Work item
Each line from the one holding "This screenshot has width=1328, height=896." through the final line of the data below is to be given again exactly, and no other line is to appear.
++++++
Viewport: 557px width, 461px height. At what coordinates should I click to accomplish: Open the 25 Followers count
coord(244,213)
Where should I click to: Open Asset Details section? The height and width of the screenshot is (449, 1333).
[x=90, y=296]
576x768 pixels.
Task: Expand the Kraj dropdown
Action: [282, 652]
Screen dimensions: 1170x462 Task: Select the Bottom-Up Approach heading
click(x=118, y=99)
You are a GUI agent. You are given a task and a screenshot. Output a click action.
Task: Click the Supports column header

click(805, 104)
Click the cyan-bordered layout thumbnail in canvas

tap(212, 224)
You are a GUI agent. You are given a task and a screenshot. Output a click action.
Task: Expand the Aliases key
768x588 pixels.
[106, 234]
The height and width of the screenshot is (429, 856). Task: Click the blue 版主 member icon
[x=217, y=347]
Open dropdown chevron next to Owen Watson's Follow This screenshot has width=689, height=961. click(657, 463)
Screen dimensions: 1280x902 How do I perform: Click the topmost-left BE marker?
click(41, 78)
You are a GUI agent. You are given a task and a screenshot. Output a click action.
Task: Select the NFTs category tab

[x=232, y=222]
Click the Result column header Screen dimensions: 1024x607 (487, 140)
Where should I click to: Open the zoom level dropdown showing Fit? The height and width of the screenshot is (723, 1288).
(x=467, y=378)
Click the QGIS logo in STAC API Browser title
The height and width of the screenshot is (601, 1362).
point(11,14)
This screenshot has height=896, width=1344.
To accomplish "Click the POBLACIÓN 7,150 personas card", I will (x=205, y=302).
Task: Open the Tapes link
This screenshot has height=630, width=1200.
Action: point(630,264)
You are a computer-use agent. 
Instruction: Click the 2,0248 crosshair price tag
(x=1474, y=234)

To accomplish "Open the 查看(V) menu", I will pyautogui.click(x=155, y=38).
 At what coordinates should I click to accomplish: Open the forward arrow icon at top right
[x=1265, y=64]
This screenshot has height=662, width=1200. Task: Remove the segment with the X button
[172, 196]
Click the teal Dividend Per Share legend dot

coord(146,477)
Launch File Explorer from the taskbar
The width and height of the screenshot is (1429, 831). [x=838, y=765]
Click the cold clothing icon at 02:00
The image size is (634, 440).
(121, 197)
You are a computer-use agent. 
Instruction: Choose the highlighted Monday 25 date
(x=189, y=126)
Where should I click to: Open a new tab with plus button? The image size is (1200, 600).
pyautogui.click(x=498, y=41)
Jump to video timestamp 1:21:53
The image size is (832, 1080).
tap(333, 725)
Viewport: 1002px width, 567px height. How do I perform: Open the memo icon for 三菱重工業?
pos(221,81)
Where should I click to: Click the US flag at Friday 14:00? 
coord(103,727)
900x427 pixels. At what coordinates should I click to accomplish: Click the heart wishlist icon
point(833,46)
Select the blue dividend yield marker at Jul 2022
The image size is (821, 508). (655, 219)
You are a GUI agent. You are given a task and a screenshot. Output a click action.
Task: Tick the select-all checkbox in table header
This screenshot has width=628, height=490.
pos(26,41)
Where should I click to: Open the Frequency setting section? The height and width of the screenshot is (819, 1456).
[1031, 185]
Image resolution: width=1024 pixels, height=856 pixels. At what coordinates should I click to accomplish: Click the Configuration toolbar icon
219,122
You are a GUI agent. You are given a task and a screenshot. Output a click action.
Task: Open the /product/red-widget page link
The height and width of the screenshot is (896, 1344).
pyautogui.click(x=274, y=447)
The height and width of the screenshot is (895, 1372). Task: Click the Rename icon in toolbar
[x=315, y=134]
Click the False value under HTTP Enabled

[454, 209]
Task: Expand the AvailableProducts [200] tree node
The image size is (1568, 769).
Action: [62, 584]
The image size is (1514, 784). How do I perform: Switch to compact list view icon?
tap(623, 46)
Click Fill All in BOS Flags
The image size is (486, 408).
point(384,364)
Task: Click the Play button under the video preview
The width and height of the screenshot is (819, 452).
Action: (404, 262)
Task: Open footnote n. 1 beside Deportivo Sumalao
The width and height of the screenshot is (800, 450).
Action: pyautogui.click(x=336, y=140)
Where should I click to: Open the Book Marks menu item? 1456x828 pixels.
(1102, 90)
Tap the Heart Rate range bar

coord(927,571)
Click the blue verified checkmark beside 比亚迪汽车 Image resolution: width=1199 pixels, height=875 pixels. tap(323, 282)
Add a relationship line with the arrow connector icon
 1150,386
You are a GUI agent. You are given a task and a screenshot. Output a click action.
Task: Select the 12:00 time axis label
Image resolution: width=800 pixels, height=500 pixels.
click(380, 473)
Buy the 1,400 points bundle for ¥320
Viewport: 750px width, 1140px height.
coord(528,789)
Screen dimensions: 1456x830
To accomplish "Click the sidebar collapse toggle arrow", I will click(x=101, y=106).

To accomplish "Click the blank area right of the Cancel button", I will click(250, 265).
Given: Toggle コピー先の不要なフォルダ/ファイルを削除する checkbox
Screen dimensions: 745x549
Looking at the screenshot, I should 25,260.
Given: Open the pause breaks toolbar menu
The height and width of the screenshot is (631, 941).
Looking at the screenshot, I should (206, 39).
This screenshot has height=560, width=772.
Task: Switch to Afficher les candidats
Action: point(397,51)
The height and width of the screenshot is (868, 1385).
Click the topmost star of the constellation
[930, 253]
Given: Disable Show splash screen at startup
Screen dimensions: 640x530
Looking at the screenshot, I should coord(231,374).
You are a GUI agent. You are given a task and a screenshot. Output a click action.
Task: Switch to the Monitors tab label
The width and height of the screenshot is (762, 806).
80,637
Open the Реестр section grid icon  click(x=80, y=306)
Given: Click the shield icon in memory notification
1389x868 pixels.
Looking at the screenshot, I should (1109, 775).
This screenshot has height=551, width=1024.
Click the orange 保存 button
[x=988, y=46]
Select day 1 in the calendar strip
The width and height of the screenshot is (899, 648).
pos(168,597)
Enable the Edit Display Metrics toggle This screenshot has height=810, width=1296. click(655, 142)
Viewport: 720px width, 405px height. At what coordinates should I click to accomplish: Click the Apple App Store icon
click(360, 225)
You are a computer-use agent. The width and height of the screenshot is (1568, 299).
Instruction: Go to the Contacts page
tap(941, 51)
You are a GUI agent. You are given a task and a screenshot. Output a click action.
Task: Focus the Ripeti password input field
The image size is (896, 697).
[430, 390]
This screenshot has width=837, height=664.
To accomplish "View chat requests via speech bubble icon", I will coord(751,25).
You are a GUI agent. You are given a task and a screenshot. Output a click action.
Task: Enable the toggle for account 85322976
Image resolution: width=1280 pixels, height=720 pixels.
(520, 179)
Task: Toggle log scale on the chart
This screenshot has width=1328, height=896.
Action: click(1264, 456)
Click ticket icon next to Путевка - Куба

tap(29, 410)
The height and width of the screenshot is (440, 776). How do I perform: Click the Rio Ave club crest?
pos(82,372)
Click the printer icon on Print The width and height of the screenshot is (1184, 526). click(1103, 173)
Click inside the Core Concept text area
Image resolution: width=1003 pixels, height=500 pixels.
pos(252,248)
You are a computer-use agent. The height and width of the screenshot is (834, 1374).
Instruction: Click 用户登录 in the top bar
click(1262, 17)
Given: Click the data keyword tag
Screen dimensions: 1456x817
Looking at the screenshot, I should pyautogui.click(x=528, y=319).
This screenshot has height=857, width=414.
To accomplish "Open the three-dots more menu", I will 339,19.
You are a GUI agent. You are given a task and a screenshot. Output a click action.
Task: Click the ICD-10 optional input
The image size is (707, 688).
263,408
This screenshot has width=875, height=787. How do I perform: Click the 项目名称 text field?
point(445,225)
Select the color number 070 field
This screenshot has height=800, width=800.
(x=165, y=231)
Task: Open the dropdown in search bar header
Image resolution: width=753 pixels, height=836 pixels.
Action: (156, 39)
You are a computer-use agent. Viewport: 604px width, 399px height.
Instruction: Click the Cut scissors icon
++++++
Response box
This screenshot has width=1328, height=896.
Action: click(1264, 456)
Click ticket icon next to Путевка - Куба

tap(29, 410)
The height and width of the screenshot is (440, 776). How do I perform: Click the Rio Ave club crest?
pos(82,372)
Click the printer icon on Print The width and height of the screenshot is (1184, 526). click(1103, 173)
Click inside the Core Concept text area
Image resolution: width=1003 pixels, height=500 pixels.
pos(252,248)
You are a computer-use agent. The height and width of the screenshot is (834, 1374).
Instruction: Click 用户登录 in the top bar
click(1262, 17)
Given: Click the data keyword tag
Screen dimensions: 1456x817
Looking at the screenshot, I should pyautogui.click(x=528, y=319).
This screenshot has height=857, width=414.
To accomplish "Open the three-dots more menu", I will 339,19.
You are a GUI agent. You are given a task and a screenshot. Output a click action.
Task: Click the ICD-10 optional input
The image size is (707, 688).
263,408
This screenshot has width=875, height=787. How do I perform: Click the 项目名称 text field?
point(445,225)
Select the color number 070 field
This screenshot has height=800, width=800.
(x=165, y=231)
Task: Open the dropdown in search bar header
Image resolution: width=753 pixels, height=836 pixels.
Action: (156, 39)
You are a computer-use agent. Viewport: 604px width, 399px height.
Instruction: Click the Cut scissors icon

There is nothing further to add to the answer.